I'm not sure if this is (was) really a great album.
Probably not.
The little I know from the heights of my boundless ignorance is that it doesn't make you want to throw it in the air after the first 45 seconds.
And this instinct isn't all that infrequent with these pseudo-hardcore-melodic laments.
Let's also say that these Los Angeles guys didn't invent anything new, and the genre they're offering is well-known to all of you: one of the most self-referential and repetitive, whose notes have been transcribed on the staff since the time of Quartetto Cetra onward.

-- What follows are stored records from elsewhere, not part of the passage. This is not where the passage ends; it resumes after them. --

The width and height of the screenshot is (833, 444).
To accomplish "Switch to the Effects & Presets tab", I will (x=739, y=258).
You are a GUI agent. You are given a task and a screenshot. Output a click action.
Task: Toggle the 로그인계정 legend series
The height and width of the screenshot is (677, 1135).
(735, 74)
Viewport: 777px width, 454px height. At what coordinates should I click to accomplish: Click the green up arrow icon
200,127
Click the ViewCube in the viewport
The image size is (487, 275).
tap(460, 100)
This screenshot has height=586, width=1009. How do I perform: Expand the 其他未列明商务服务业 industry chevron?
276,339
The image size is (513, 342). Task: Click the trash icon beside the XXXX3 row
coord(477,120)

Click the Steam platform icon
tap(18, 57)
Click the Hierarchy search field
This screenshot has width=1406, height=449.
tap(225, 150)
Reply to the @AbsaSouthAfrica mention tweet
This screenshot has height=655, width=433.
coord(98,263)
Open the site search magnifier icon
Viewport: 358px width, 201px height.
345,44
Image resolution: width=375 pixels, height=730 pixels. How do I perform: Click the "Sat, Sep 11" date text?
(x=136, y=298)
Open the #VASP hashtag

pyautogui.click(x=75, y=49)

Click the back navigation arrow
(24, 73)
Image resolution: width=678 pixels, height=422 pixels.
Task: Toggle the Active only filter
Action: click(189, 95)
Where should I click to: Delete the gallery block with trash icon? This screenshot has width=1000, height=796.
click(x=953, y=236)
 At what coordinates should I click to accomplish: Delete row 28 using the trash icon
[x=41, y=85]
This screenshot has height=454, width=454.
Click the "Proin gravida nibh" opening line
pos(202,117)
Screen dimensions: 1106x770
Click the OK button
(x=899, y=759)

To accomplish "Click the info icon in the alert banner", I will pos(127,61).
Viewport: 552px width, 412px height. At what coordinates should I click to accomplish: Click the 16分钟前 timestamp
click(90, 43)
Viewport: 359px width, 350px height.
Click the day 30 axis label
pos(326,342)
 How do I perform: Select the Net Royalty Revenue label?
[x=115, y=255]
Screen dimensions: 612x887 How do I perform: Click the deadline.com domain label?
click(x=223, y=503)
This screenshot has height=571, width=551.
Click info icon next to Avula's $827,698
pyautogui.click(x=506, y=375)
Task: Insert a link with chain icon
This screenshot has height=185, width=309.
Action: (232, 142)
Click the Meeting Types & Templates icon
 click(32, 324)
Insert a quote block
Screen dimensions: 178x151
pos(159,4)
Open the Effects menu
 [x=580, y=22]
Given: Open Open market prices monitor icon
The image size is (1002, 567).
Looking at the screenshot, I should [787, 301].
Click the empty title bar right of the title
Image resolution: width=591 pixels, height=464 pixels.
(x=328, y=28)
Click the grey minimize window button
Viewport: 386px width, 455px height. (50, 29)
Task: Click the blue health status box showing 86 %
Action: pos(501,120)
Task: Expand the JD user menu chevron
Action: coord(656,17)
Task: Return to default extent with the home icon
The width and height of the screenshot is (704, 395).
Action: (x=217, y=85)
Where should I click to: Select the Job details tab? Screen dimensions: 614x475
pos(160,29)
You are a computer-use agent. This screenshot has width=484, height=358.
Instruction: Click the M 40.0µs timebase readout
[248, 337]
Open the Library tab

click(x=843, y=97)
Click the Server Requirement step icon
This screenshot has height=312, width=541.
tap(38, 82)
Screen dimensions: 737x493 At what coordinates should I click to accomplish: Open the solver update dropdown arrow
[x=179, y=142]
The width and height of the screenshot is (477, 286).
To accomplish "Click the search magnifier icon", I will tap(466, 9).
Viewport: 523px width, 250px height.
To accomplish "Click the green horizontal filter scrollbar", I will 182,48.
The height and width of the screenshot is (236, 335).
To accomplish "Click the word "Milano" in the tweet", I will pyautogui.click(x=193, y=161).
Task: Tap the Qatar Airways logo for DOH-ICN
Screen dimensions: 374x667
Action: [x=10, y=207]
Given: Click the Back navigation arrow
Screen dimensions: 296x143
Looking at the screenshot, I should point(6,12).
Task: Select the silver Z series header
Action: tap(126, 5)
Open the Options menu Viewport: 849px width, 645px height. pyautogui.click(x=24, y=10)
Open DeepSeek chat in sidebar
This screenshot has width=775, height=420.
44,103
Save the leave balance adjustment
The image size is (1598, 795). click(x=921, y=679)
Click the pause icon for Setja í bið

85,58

But for what it's worth, por migo it's one of the best Californian melodic hardcore albums:
and the beauty is that it was released decidedly past its prime, when the genre, if it ever had anything to say, had already said it at length at least ten years earlier.
And this despite at least a third of the tracks struggle: pieces tending to be listless and perfect for a slightly mature teenage audience who play Mira El Dito.
In subsequent albums, this tendency toward pop-collapse became the group's absolute trademark, definitively shifting them into a neither-meat-nor-fish zone, which calling forgettable would be a compliment.
I told you: already the genre is what it is, but then they also get it into their heads to be crowd-pleasers.
Yet that handful of tracks (which I won't list even under torture: go find them, oh dear) that make the difference are really pleasant, impactful, and successful:
endowed with the right balance of aggressive instrumental humus and unsentimental melody that's hard to resist.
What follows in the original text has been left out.